Raw records:
## BEGIN

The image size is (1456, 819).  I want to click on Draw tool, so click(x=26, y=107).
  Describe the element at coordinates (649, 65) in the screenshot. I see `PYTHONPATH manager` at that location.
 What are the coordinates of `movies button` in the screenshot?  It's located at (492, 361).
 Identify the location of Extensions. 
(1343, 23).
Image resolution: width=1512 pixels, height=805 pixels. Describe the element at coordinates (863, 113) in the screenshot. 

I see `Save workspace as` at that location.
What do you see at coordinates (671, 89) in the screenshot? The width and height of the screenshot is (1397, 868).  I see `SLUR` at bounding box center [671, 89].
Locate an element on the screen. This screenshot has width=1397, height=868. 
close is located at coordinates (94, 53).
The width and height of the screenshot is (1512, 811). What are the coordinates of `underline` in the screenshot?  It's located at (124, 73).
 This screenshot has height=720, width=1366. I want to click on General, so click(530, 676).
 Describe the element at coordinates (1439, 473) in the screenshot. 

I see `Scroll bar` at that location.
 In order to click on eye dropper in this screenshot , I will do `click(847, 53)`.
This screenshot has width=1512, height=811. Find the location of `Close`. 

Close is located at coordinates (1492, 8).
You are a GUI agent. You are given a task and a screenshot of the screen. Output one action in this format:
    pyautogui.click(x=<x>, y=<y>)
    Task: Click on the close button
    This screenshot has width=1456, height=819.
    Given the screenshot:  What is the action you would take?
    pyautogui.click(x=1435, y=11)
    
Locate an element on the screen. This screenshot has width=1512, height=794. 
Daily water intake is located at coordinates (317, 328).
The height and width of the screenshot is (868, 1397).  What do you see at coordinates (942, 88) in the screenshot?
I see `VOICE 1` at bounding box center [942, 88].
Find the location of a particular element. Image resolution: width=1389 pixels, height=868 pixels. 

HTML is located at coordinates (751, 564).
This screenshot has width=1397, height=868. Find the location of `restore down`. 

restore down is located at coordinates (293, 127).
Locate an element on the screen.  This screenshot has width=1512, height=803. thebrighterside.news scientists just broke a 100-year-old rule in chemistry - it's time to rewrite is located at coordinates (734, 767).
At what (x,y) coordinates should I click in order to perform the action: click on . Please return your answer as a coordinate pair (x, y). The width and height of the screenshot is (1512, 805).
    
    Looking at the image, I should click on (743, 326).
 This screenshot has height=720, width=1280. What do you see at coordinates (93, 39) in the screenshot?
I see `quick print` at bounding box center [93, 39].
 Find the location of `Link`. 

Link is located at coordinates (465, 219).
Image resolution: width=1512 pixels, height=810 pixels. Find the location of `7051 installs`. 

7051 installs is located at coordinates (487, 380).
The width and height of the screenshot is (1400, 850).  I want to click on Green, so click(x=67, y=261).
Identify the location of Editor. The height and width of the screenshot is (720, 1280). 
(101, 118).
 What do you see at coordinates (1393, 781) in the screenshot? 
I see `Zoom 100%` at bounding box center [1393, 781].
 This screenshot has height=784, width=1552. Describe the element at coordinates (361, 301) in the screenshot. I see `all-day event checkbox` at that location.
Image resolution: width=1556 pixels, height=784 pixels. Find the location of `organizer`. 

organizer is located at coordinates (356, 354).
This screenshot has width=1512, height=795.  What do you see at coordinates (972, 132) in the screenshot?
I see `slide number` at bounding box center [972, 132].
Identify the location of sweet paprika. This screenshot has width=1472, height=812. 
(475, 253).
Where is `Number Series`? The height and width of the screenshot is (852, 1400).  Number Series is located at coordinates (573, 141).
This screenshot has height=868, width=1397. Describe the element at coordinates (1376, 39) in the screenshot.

## END

What you will do: Copy out every line of the data above, word for word and in the same order.

Task solution:
The image size is (1456, 819).  I want to click on Draw tool, so click(x=26, y=107).
  Describe the element at coordinates (649, 65) in the screenshot. I see `PYTHONPATH manager` at that location.
 What are the coordinates of `movies button` in the screenshot?  It's located at (492, 361).
 Identify the location of Extensions. 
(1343, 23).
Image resolution: width=1512 pixels, height=805 pixels. Describe the element at coordinates (863, 113) in the screenshot. 

I see `Save workspace as` at that location.
What do you see at coordinates (671, 89) in the screenshot? The width and height of the screenshot is (1397, 868).  I see `SLUR` at bounding box center [671, 89].
Locate an element on the screen. This screenshot has width=1397, height=868. 
close is located at coordinates (94, 53).
The width and height of the screenshot is (1512, 811). What are the coordinates of `underline` in the screenshot?  It's located at (124, 73).
 This screenshot has height=720, width=1366. I want to click on General, so click(530, 676).
 Describe the element at coordinates (1439, 473) in the screenshot. 

I see `Scroll bar` at that location.
 In order to click on eye dropper in this screenshot , I will do `click(847, 53)`.
This screenshot has width=1512, height=811. Find the location of `Close`. 

Close is located at coordinates (1492, 8).
You are a GUI agent. You are given a task and a screenshot of the screen. Output one action in this format:
    pyautogui.click(x=<x>, y=<y>)
    Task: Click on the close button
    This screenshot has width=1456, height=819.
    Given the screenshot:  What is the action you would take?
    pyautogui.click(x=1435, y=11)
    
Locate an element on the screen. This screenshot has width=1512, height=794. 
Daily water intake is located at coordinates (317, 328).
The height and width of the screenshot is (868, 1397).  What do you see at coordinates (942, 88) in the screenshot?
I see `VOICE 1` at bounding box center [942, 88].
Find the location of a particular element. Image resolution: width=1389 pixels, height=868 pixels. 

HTML is located at coordinates (751, 564).
This screenshot has width=1397, height=868. Find the location of `restore down`. 

restore down is located at coordinates (293, 127).
Locate an element on the screen.  This screenshot has width=1512, height=803. thebrighterside.news scientists just broke a 100-year-old rule in chemistry - it's time to rewrite is located at coordinates (734, 767).
At what (x,y) coordinates should I click in order to perform the action: click on . Please return your answer as a coordinate pair (x, y). The width and height of the screenshot is (1512, 805).
    
    Looking at the image, I should click on (743, 326).
 This screenshot has height=720, width=1280. What do you see at coordinates (93, 39) in the screenshot?
I see `quick print` at bounding box center [93, 39].
 Find the location of `Link`. 

Link is located at coordinates (465, 219).
Image resolution: width=1512 pixels, height=810 pixels. Find the location of `7051 installs`. 

7051 installs is located at coordinates (487, 380).
The width and height of the screenshot is (1400, 850).  I want to click on Green, so click(x=67, y=261).
Identify the location of Editor. The height and width of the screenshot is (720, 1280). 
(101, 118).
 What do you see at coordinates (1393, 781) in the screenshot? 
I see `Zoom 100%` at bounding box center [1393, 781].
 This screenshot has height=784, width=1552. Describe the element at coordinates (361, 301) in the screenshot. I see `all-day event checkbox` at that location.
Image resolution: width=1556 pixels, height=784 pixels. Find the location of `organizer`. 

organizer is located at coordinates (356, 354).
This screenshot has width=1512, height=795.  What do you see at coordinates (972, 132) in the screenshot?
I see `slide number` at bounding box center [972, 132].
Identify the location of sweet paprika. This screenshot has width=1472, height=812. 
(475, 253).
Where is `Number Series`? The height and width of the screenshot is (852, 1400).  Number Series is located at coordinates (573, 141).
This screenshot has height=868, width=1397. Describe the element at coordinates (1376, 39) in the screenshot.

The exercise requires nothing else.